■ REQUEST A ■
Name every person the swimming article mentions by name.

TEXT SHOWN Block Start

Welcome! Thursday, April 25, 2024 | Login | Register

LSU record breaker in swimming was first a star at Chase High

Comment     Print
Related Articles

Jenna Bridges, a former Chase Trojan swim team champion, recently broke records as a member of the Louisiana State University (LSU) women's swim team. As a participant in the 200-yard butterfly championship final, she overtook four swimmers during the final 50 yards to take home the third individual gold medal of the meet for the LSU team. She finished with a school record time of 1:54.18. The previous time was held by Kara Kopcso in 2016.

"It was an unbelievable race," said the 19-year-old daughter of Cyrstal and Jeff Bridges of Forest City. "It feels unbelievable that I am a school record holder in both the 500-yard freestyle and the 200-yard butterfly.

"Records are great benchmarks when it comes to looking at how a program has improved," said Jenna, an LSU sophomore.

"In the past year and a half, LSU has managed to knock down countless school records, and I think it's a testament to how far the team has come under new leadership as well as the direction that our team is headed in."

Since breaking the record Jenna has received congratulatory remarks on Facebook, including one from Chivous Bradley, "Jenna Bridges 500 BFreestyle LSU all time record and SEC Conference Champion. You do Chase High School and Rutherford County Proud. Outstanding performance!"

While at Chase High School, Jenna won her first North Carolina High School Association of Athletics (NCHSAA) championship in the 100-yard butterfly as a sophomore. She defended her title both junior and senior year while also competing in the 500-yard freestyle all three years.

"It was an honor to represent the Trojans at the state level," Jenna said. "High school swim season was always so much fun, I look back on the bus rides, post-meet Chic-fil-a nuggets and relay races with nostalgia."

While at Chase, Jenna's parents were among her coaches. "I'm fortunate that they got to be a part of mine and my sisters high school swimming careers in such an intimate way."

TEXT SHOWN Block End

■ REQUEST B ■
Copy the part of the entries that opens with the line containing "At what (x,y)" and closes with the line containing "at (146, 450).", word for word.

SUPPLIED RECORDS Block Start

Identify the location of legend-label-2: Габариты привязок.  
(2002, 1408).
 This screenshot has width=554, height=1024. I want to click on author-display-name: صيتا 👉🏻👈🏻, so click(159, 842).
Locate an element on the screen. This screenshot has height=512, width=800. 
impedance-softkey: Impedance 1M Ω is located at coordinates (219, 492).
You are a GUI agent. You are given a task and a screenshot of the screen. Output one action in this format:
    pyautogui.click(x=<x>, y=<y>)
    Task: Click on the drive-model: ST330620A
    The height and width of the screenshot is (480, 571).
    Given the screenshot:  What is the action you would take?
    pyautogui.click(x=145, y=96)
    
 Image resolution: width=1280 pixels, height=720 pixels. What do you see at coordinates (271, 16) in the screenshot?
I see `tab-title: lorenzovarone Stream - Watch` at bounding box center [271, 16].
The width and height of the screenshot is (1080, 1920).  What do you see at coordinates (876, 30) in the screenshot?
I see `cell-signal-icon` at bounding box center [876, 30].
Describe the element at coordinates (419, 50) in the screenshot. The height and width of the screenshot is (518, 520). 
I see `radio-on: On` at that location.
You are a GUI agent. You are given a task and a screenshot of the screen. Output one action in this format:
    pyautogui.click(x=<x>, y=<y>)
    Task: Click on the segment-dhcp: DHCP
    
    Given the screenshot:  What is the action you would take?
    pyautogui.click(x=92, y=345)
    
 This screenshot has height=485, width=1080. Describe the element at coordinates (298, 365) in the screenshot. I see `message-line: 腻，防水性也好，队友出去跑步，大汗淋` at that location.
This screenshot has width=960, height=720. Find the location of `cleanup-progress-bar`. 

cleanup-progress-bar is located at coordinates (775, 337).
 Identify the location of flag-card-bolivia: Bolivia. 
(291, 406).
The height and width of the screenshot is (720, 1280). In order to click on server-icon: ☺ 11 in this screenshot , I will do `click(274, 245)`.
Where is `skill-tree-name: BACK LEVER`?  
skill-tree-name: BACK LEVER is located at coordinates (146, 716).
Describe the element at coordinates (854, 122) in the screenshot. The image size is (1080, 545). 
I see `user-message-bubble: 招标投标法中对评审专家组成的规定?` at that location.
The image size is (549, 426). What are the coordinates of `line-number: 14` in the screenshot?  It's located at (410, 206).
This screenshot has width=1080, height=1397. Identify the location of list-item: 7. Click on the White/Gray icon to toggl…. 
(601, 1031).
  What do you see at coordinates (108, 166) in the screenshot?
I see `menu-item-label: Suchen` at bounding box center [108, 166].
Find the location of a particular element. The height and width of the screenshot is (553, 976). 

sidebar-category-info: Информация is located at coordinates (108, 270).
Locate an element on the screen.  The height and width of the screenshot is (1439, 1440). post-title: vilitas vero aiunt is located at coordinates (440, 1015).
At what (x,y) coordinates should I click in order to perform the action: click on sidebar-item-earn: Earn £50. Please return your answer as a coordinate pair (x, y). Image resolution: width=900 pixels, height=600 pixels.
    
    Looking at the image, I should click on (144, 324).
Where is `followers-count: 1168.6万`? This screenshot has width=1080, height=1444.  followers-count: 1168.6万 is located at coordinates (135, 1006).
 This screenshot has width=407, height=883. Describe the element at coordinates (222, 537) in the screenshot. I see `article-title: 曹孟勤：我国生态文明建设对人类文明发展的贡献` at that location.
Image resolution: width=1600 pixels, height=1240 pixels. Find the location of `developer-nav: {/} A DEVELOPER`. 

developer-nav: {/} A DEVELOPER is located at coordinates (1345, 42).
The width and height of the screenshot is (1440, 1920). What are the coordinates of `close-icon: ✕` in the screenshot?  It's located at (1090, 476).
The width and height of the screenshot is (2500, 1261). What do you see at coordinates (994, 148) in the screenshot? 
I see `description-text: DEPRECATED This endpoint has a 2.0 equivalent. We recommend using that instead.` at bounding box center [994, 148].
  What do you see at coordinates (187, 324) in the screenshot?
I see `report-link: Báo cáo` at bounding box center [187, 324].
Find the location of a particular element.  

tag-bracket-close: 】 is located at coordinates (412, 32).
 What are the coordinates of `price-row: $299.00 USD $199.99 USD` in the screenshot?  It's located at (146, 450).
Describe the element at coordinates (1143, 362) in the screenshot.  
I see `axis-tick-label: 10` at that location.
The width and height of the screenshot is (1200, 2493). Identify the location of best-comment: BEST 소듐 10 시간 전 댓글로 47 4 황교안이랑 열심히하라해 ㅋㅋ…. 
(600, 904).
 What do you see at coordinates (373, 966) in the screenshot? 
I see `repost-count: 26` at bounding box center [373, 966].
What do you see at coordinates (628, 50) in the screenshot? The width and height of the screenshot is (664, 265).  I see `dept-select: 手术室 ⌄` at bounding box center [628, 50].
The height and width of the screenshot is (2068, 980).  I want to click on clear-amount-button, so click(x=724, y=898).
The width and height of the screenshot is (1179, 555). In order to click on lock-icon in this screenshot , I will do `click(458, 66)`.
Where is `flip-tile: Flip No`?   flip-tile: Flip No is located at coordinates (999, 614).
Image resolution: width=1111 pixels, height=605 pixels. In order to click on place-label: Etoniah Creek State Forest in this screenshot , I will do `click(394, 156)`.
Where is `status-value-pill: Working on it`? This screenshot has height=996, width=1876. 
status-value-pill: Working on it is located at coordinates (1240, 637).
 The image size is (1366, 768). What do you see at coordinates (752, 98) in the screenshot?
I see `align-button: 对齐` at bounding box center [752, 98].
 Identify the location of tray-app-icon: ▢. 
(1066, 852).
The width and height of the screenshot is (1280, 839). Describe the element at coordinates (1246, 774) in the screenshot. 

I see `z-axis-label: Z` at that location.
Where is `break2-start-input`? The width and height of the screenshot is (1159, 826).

SUPPLIED RECORDS Block End

■ EXERCISE SOLUTION A ■
Jenna Bridges, Kara Kopcso, Cyrstal Bridges, Jeff Bridges, Chivous Bradley

■ EXERCISE SOLUTION B ■
At what (x,y) coordinates should I click in order to perform the action: click on sidebar-item-earn: Earn £50. Please return your answer as a coordinate pair (x, y). Image resolution: width=900 pixels, height=600 pixels.
    
    Looking at the image, I should click on (144, 324).
Where is `followers-count: 1168.6万`? This screenshot has width=1080, height=1444.  followers-count: 1168.6万 is located at coordinates (135, 1006).
 This screenshot has width=407, height=883. Describe the element at coordinates (222, 537) in the screenshot. I see `article-title: 曹孟勤：我国生态文明建设对人类文明发展的贡献` at that location.
Image resolution: width=1600 pixels, height=1240 pixels. Find the location of `developer-nav: {/} A DEVELOPER`. 

developer-nav: {/} A DEVELOPER is located at coordinates (1345, 42).
The width and height of the screenshot is (1440, 1920). What are the coordinates of `close-icon: ✕` in the screenshot?  It's located at (1090, 476).
The width and height of the screenshot is (2500, 1261). What do you see at coordinates (994, 148) in the screenshot? 
I see `description-text: DEPRECATED This endpoint has a 2.0 equivalent. We recommend using that instead.` at bounding box center [994, 148].
  What do you see at coordinates (187, 324) in the screenshot?
I see `report-link: Báo cáo` at bounding box center [187, 324].
Find the location of a particular element.  

tag-bracket-close: 】 is located at coordinates (412, 32).
 What are the coordinates of `price-row: $299.00 USD $199.99 USD` in the screenshot?  It's located at (146, 450).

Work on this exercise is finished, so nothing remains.